Wednesday, June 6, 2012

Burgos to Carrion de los Condes

No problem choosing the photo of the day. Bob stopped to take a "green door" break and found that Spain has thought of everything for the pilgrim traveling the Camino!

You will notice the wind turbines in the background (Sure you will.). We have seen them everywhere in Spain, and today was proof that they have been a very great investment for the people of Spain. We had strong headwinds all day, except for the last fifteen miles or so when we had strong side winds. The ride was  almost exactly 100 km (62 miles) with about 3200 feet of climbing. Fortunately the climbs were not steep at all, but the wind added to the level of difficulty. Nonetheless, we all finished together in reasonably good time.

Our hotel is a converted Benedictine monastery that dates back at least to 948 A.D.! It is very well appointed and has some beautiful commons rooms, such as the dining room where we had dinner tonight. Philipp, one of our guides gave us an overview of the history and architecture of the monastery and the church that is here.

We left the province of Burgos today and entered Palencia (not to be confused with Valencia, an entirely different area. For a good part of the day, our route was the same as, or parallel to, or criss-crossed the route used by the hiking pilgrims, so we saw many of them. We also saw our first pilgrims doing the Camino on horseback. Many of the peregrinos do not stay in nice hotels as we are doing, but in "alburgues," which are simple and relatively inexpensive shelters. Because of the large number of people doing the Camino, there is a priority for obtaining one of the available spaces in these shelters -- first the walkers, second the bicyclists, and third those on horseback. (In many cases these are not feasible  for those with horses because of the need to shelter and feed the horse.) Many of the shelters fill up early in the afternoon, so we see far more hikers in the morning.

We stopped twice today -- once for coffee in the morning at Hontanas. While there we saw an interesting phenomenon (which we also saw a couple of other places). A vendor of a certain type of food -- a butcher, or a vegetable seller, or a person selling bread and eggs, will enter town in his small truck, with his horn blaring to announce his arrival. Because these villages are too small to support a full time grocer, seller of fruits and vegetables, or bakery, people will come out and buy from the mobile seller. So, in Hontanas, for example, we saw a woman come out with her egg carton and buy 10 eggs, the owner of our cafe came out to get butter, and another cafe owner came with two large paper bags to lay in his store of bread.
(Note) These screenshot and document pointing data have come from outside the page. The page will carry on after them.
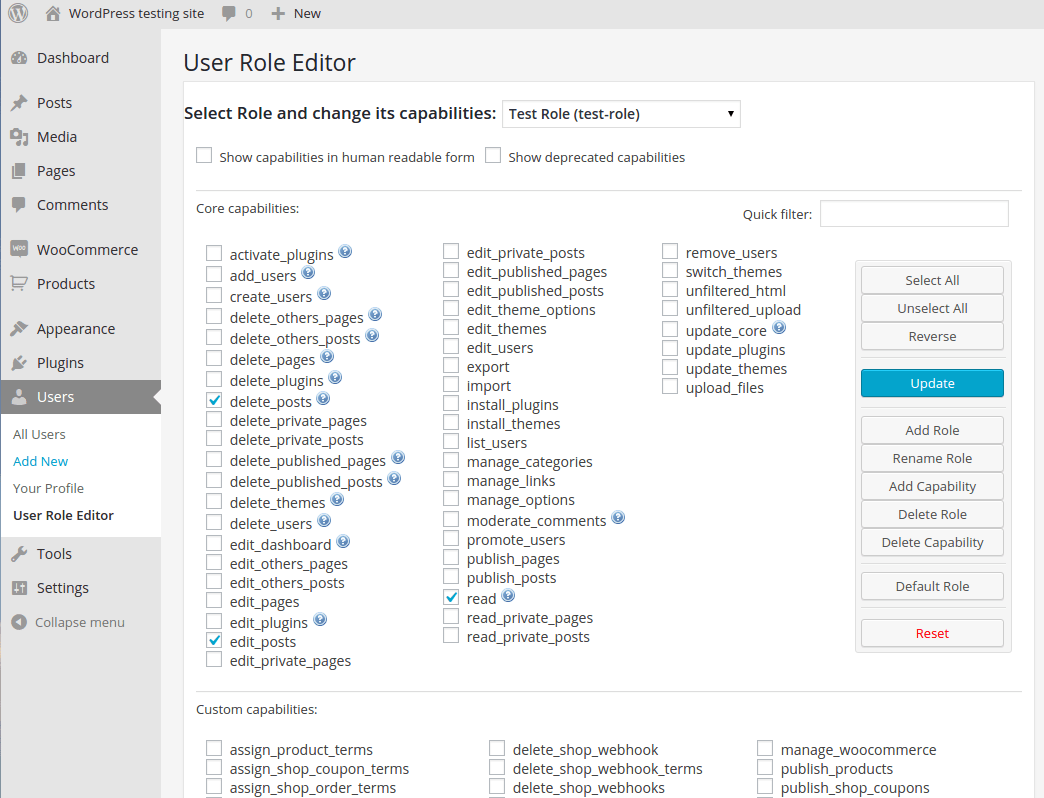Open the Test Role selection dropdown

[x=620, y=113]
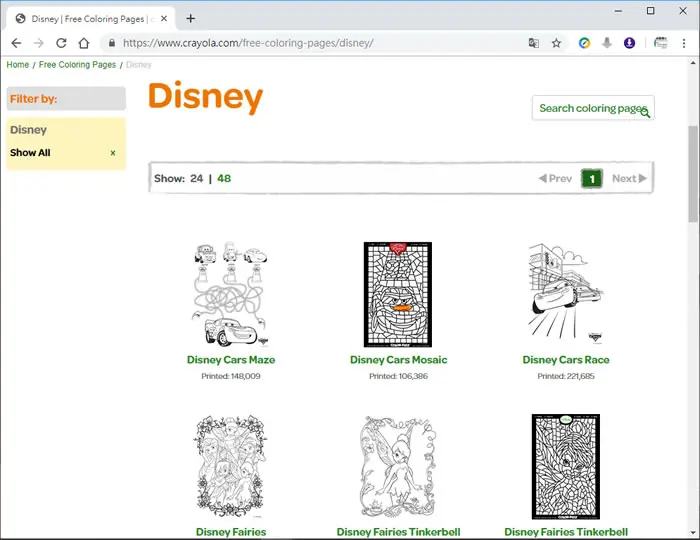This screenshot has width=700, height=540.
Task: Open Disney Cars Mosaic thumbnail
Action: tap(398, 295)
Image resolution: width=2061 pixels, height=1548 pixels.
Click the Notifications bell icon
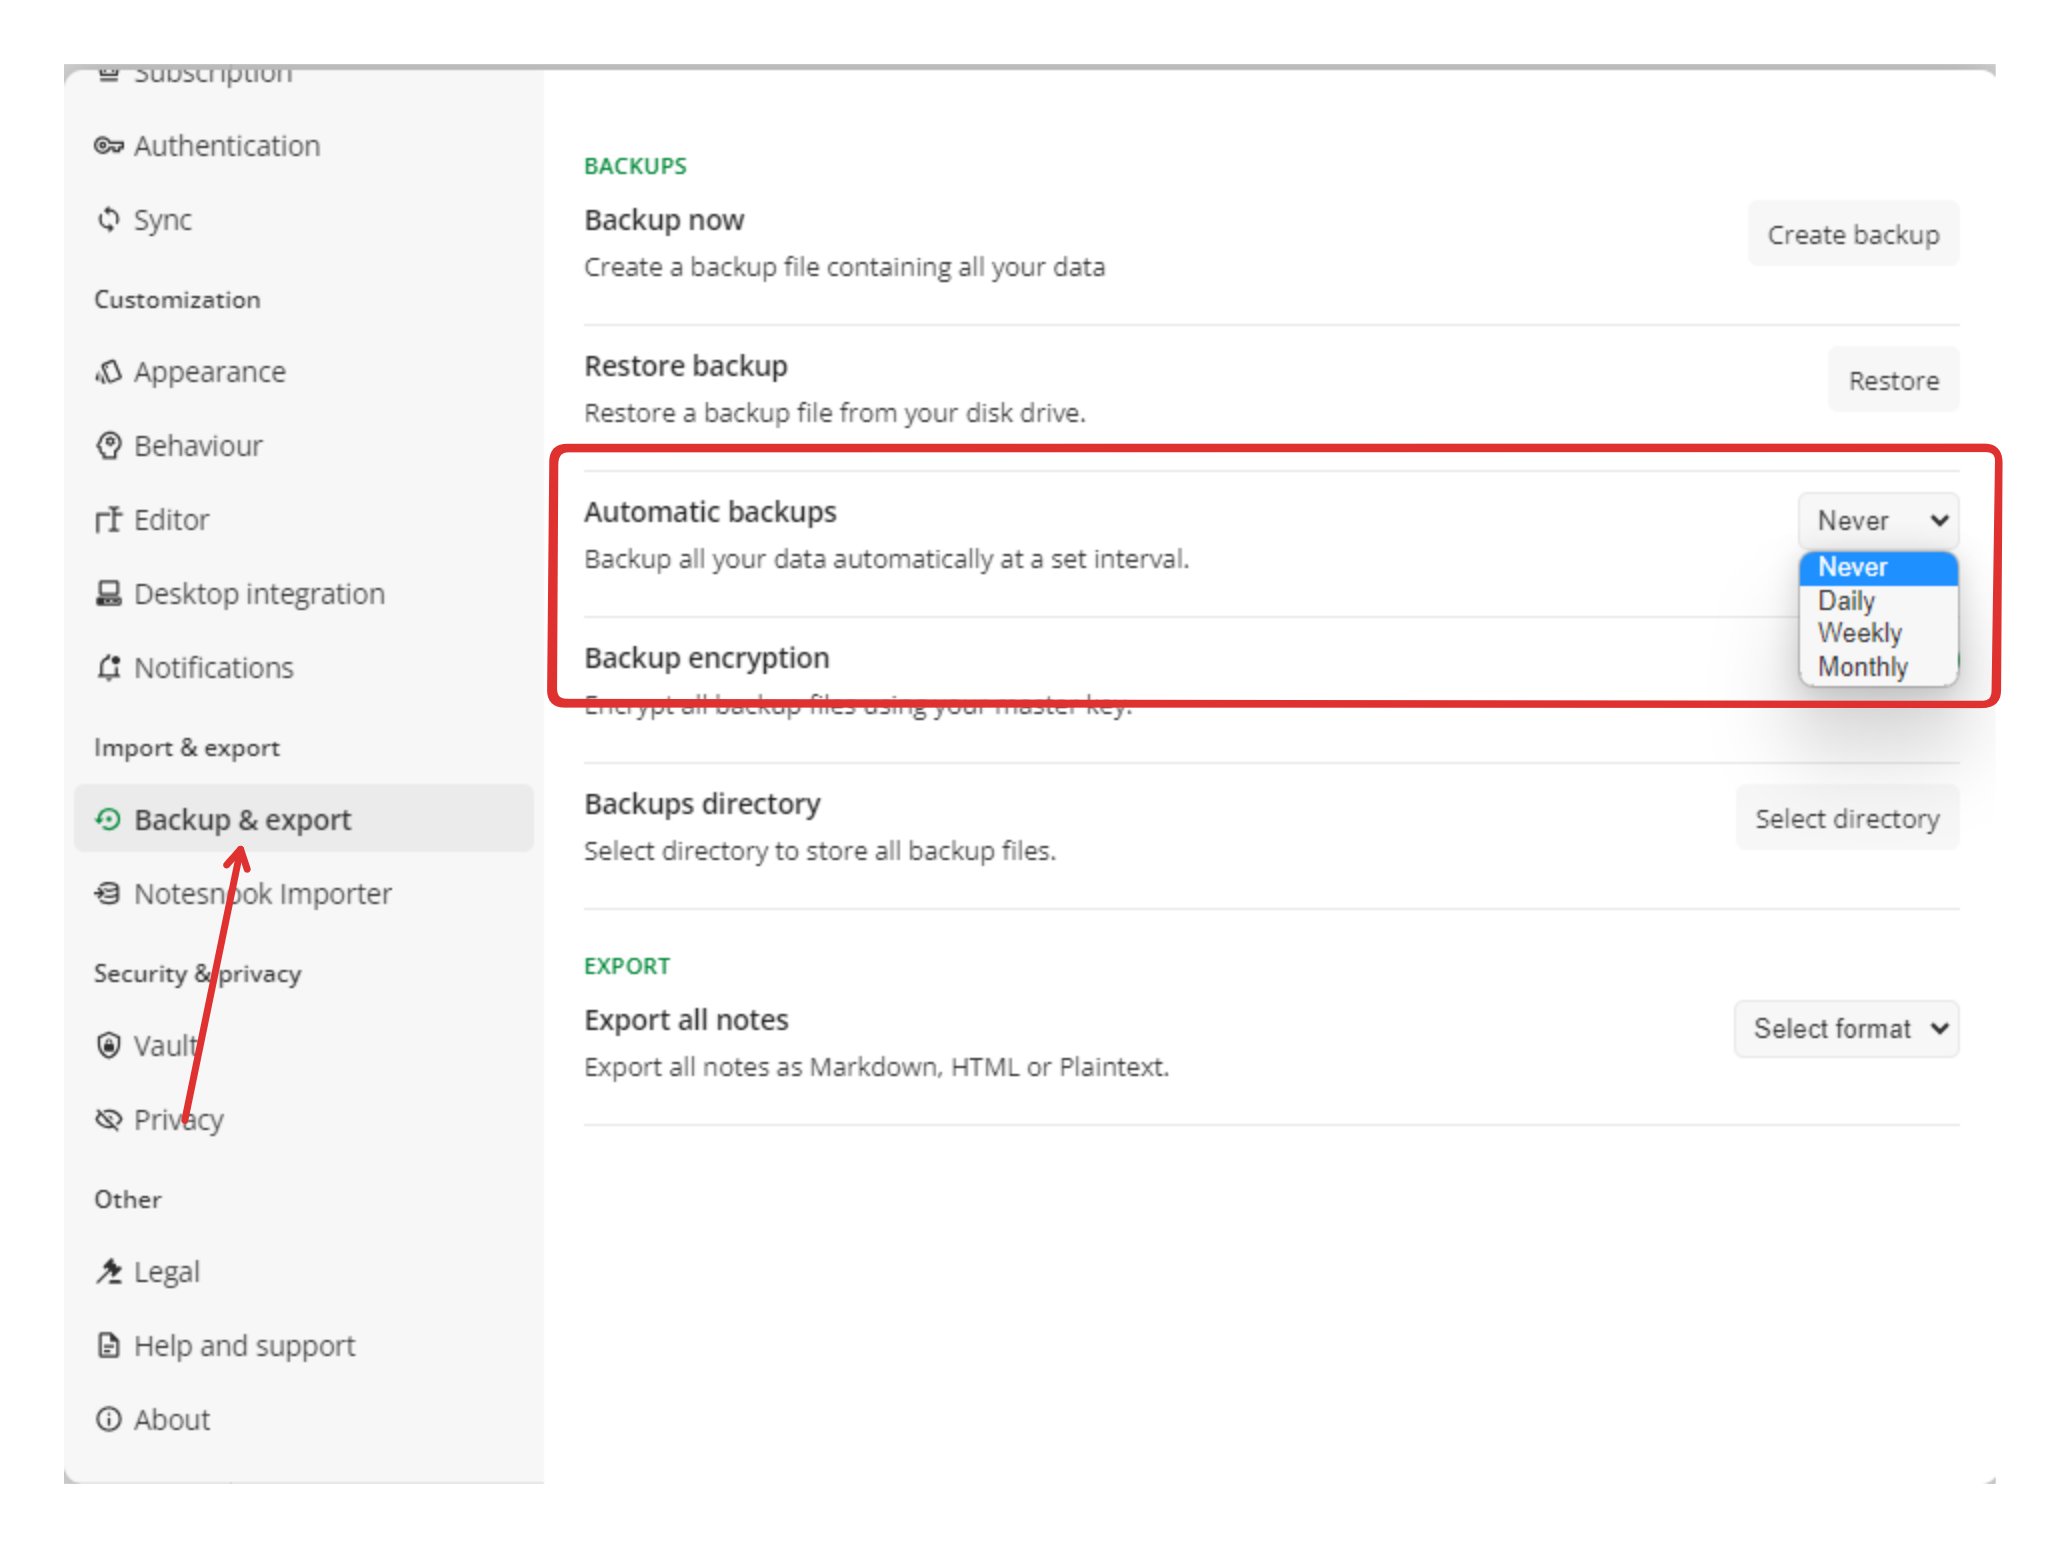pyautogui.click(x=108, y=668)
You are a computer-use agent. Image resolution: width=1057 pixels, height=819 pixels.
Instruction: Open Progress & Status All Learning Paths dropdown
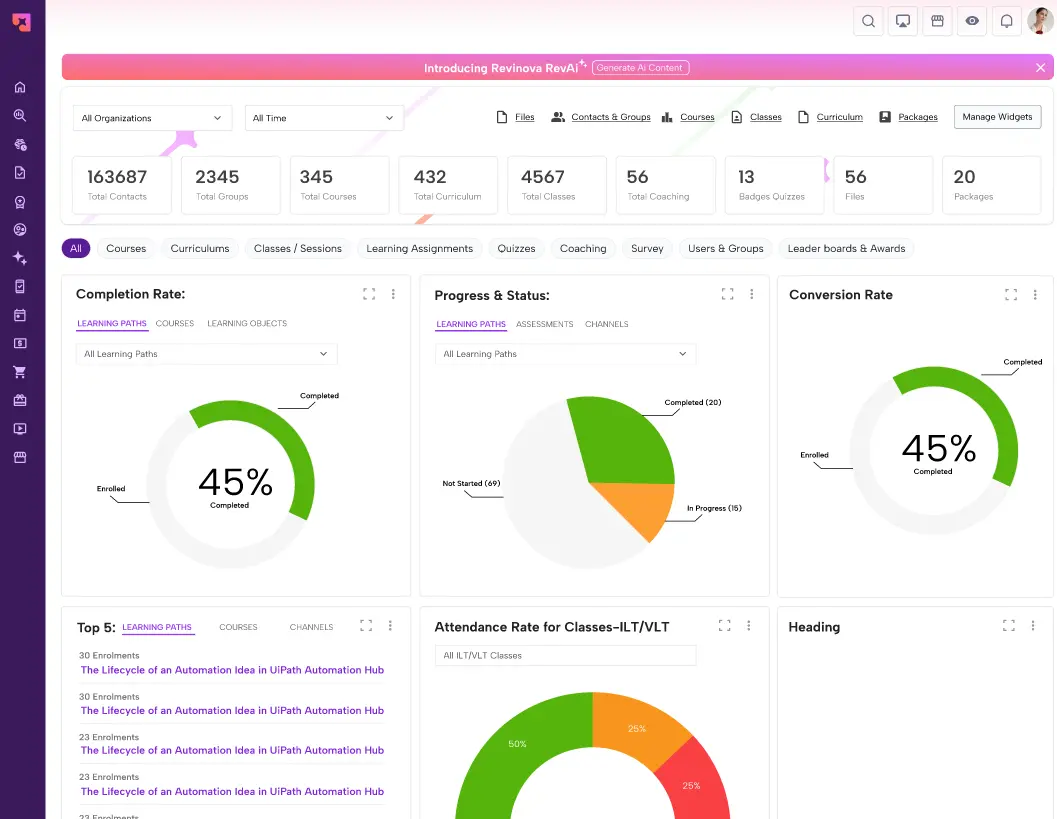click(x=565, y=354)
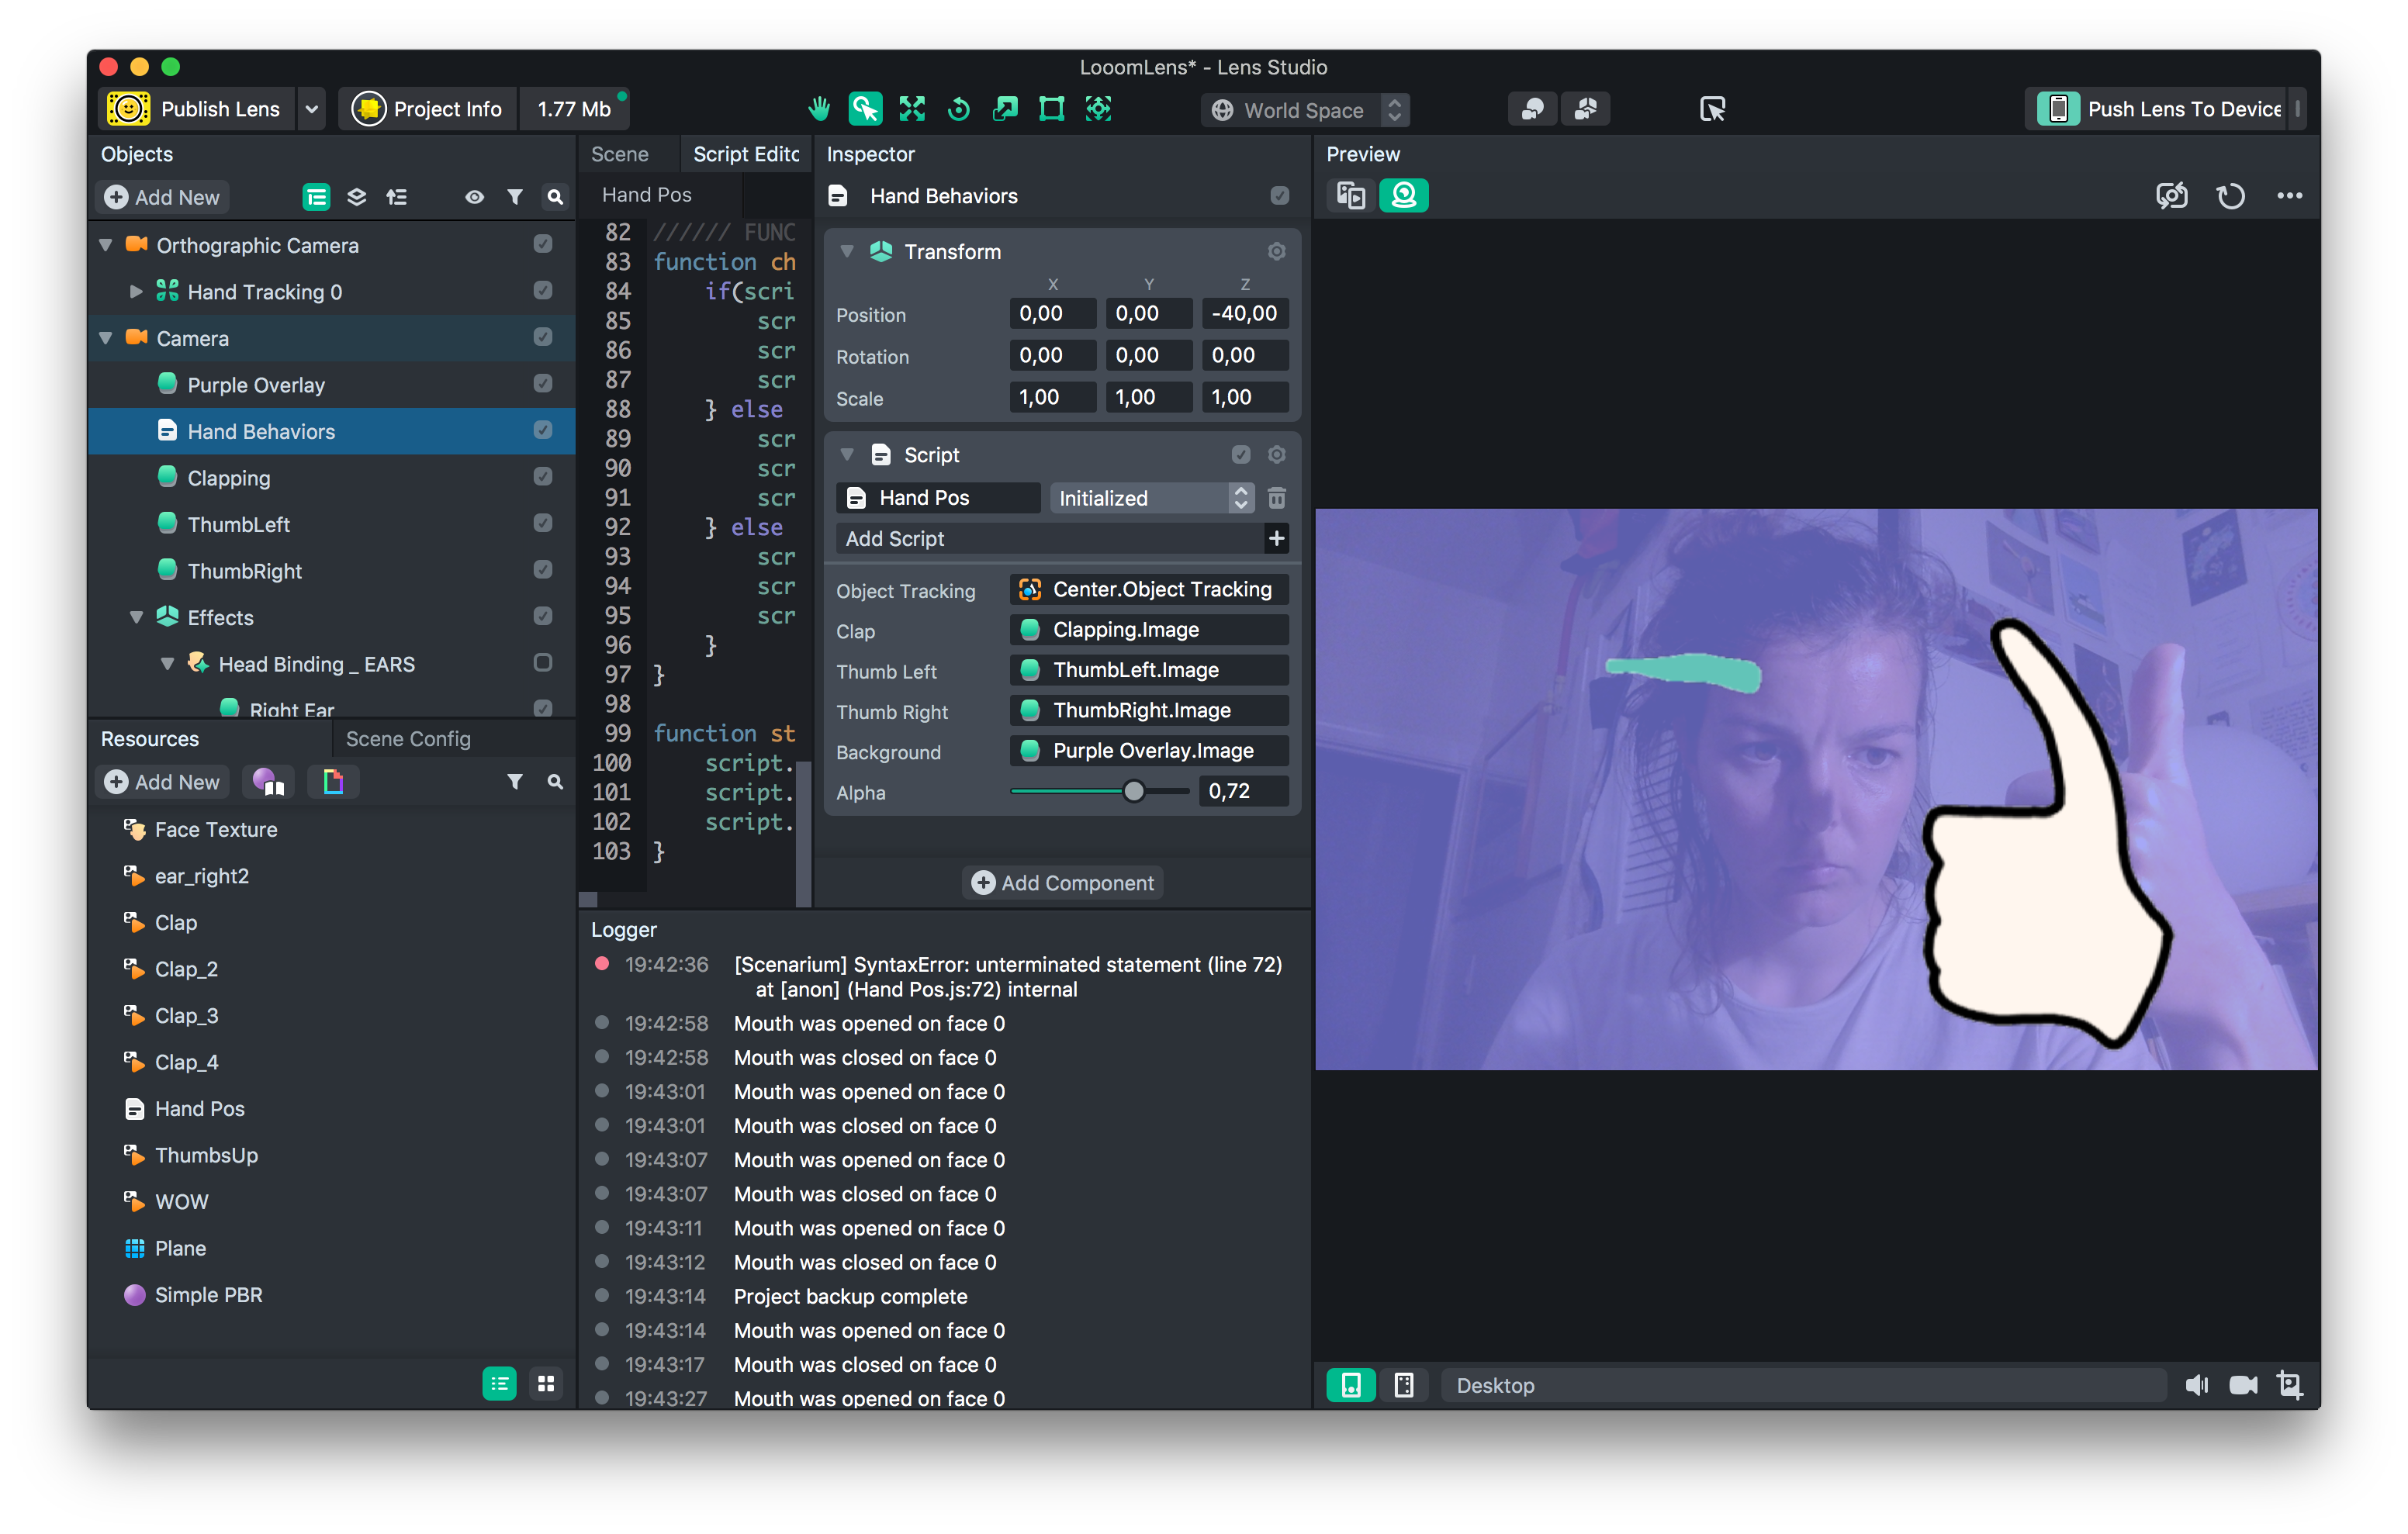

The second stop was originally planned as a very quick "see if we can get our passports stamped" visit, but we ended up buying a few sandwiches and tarrying a while before heading back into the wind. Fortunately we had good cloud cover all day, and the temperature was actually quite cool. I did not take my jacket off until 1 pm -- it was simply too cold (especially with the wind) before that.

514 kilometers to go (more or less)
Tomorrow's ride is another long one -- 110 kilometers -- that will take us to Leon. We will have our only rest day after arriving there, and will also pick up and additional four riders who will be with us for the remainder of the Camino.